DESCRIPTION OF THE TASK: Copy out the passage on Microsoft 365 Universal Print below, word for word and in full.

DOCUMENT PASSAGE:

Microsoft 365 Universal Print is a cloud-based service that provides organizations with a simple and secure print infrastructure that is easy for end-users and requires minimum time and effort for IT departments. It is designed to help organizations move away from managing local print servers to a more flexible cloud-based infrastructure that works for today’s distributed workforce.
Universal Print eliminates the need to install printer drivers because the experience is based on the Internet Print Protocol (IPP) standard that’s built-in to Windows 10. Universal Print works with on-premises printers and devices outside of an organization, and with zero-trust networks when users are authenticated via single sign-on (SSO) to Azure Active Directory (AD).

STORED ROWS:
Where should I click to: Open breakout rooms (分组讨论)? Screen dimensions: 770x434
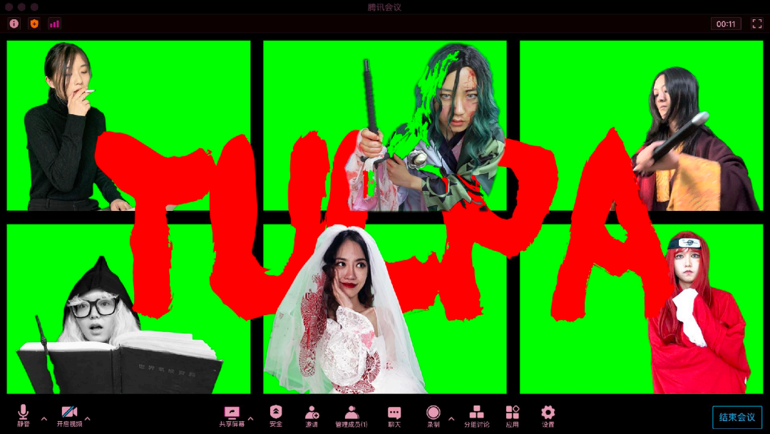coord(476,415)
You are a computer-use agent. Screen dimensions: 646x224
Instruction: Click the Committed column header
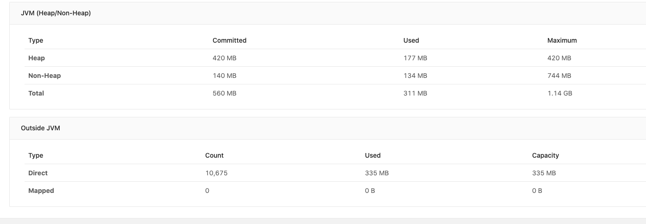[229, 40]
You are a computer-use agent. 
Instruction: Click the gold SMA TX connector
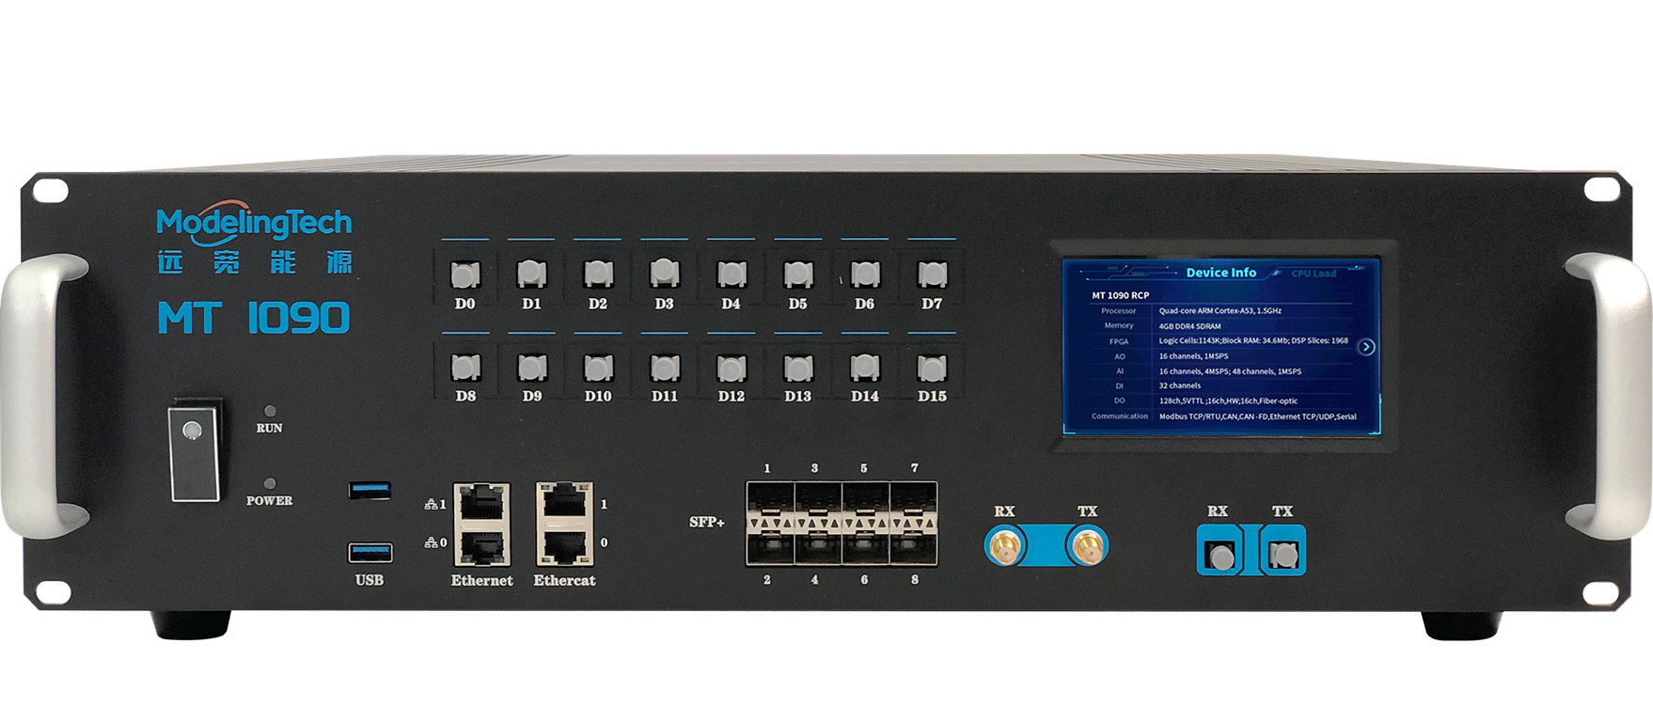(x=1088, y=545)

COMPLETE ANSWER:
Microsoft 365 Universal Print is a cloud-based service that provides organizations with a simple and secure print infrastructure that is easy for end-users and requires minimum time and effort for IT departments. It is designed to help organizations move away from managing local print servers to a more flexible cloud-based infrastructure that works for today’s distributed workforce.
Universal Print eliminates the need to install printer drivers because the experience is based on the Internet Print Protocol (IPP) standard that’s built-in to Windows 10. Universal Print works with on-premises printers and devices outside of an organization, and with zero-trust networks when users are authenticated via single sign-on (SSO) to Azure Active Directory (AD).